# To do
Proceed with the programming exercises, picking up right after their last sentence; ignore the stored lines that follow them.

# Passage to read
-- Opening Marker --

Exercises

Here are some exercises for you to try on your own. Solutions are available at http://pragprog.com/titles/gwpy3/practical-programming.

  1. A DNA sequence is a string made up of the letters A, T, G, and C. To find the complement of a DNA sequence, As are replaced by Ts, Ts by As, Gs by Cs, and Cs by Gs. For example, the complement of AATTGCCGT is TTAACGGCA.

    1. Write an outline in English of the algorithm you would use to find the complement.
    2. Review your algorithm. Will any characters be changed to their complement and then changed back to their original value? If so, rewrite your outline. Hint: Convert one character at a time, rather than all of the As, Ts, Gs, or Cs at once.
    3. Using the algorithm that you have developed, write a function named complement that takes a DNA sequence (a str) and returns the complement of it.
  2. In this exercise, you’ll develop a function that finds the minimum or maximum value in a list, depending on the caller’s request.

    1. Write a loop (including initialization) to find both the minimum value in a list and that value’s index in one pass through the list.
    2. Write a function named min_index that takes one parameter (a list) and returns a tuple containing the minimum value in the list and that value’s index in the list.
    3. You might also want to find the maximum value and its index. Write a function named min_or_max_index that has two parameters: a list and a bool. If the Boolean parameter refers to True, the function returns a tuple containing the minimum and its index; if it refers to False, it returns a tuple containing the maximum and its index.
  3. In The Readline Technique, you learned how to read some files from the Time Series Data Library. In particular, you learned about the Hopedale data set, which describes the number of colored fox fur pelts produced from 1834 to 1842. This file contains one value per year per line.

    1. Write an outline in English of the algorithm you would use to read the values from this data set to compute the average number of pelts produced per year.

-- Closing Marker --

(Stored items)
-- Opening Marker --

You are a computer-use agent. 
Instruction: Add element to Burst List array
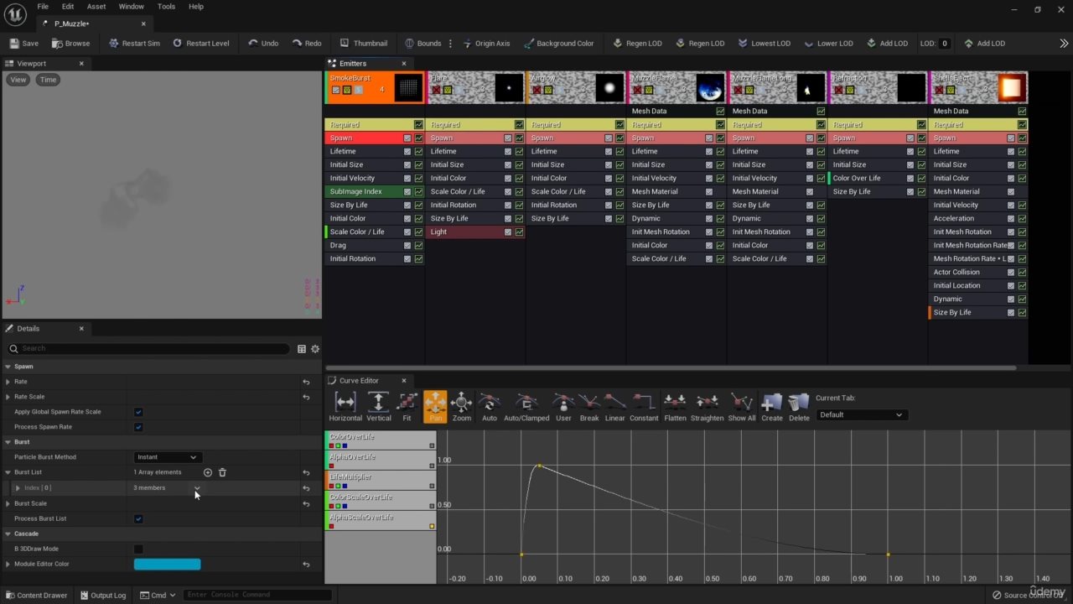tap(208, 472)
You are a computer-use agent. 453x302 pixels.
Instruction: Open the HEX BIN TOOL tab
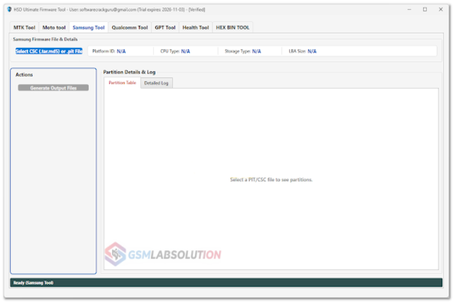tap(232, 28)
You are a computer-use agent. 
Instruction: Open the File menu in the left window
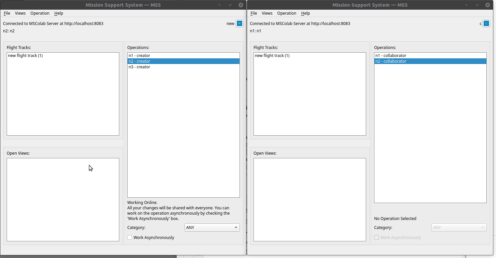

-- Closing Marker --

# Output below
    2. Translate your algorithm into Python by writing a function named hopedale_average that takes a filename as a parameter and returns the average number of pelts produced per year.
  4. Write a set of doctests for the find-two-smallest functions. Think about what kinds of data are interesting, long lists or short lists, and what order the items are in. Here is one list to test with: [1, 2]. What other interesting ones are there?

  5. What happens if the functions to find the two smallest values in a list are passed a list of length one? What should happen, and why? How about length zero? Modify one of the docstrings to describe what happens.

  6. One or more of the three functions to find the two smallest values don’t work if there are duplicate values, and particularly if the two smallest values are the same. Write doctests to demonstrate the problem, run them, and fix the algorithms that exhibit this bug.

  7. This one is a fun challenge.

    Edsgar Dijkstra is known for his work on programming languages. He came up with a neat problem that he called the Dutch National Flag problem: given a list of strings, each of which is either ’red’, ’green’, or ’blue’ (each is repeated several times in the list), rearrange the list so that the strings are in the order of the Dutch national flag—all the ’red’ strings first, then all the ’green’ strings, then all the ’blue’ strings.

    Write a function called dutch_flag that takes a list and solves this problem.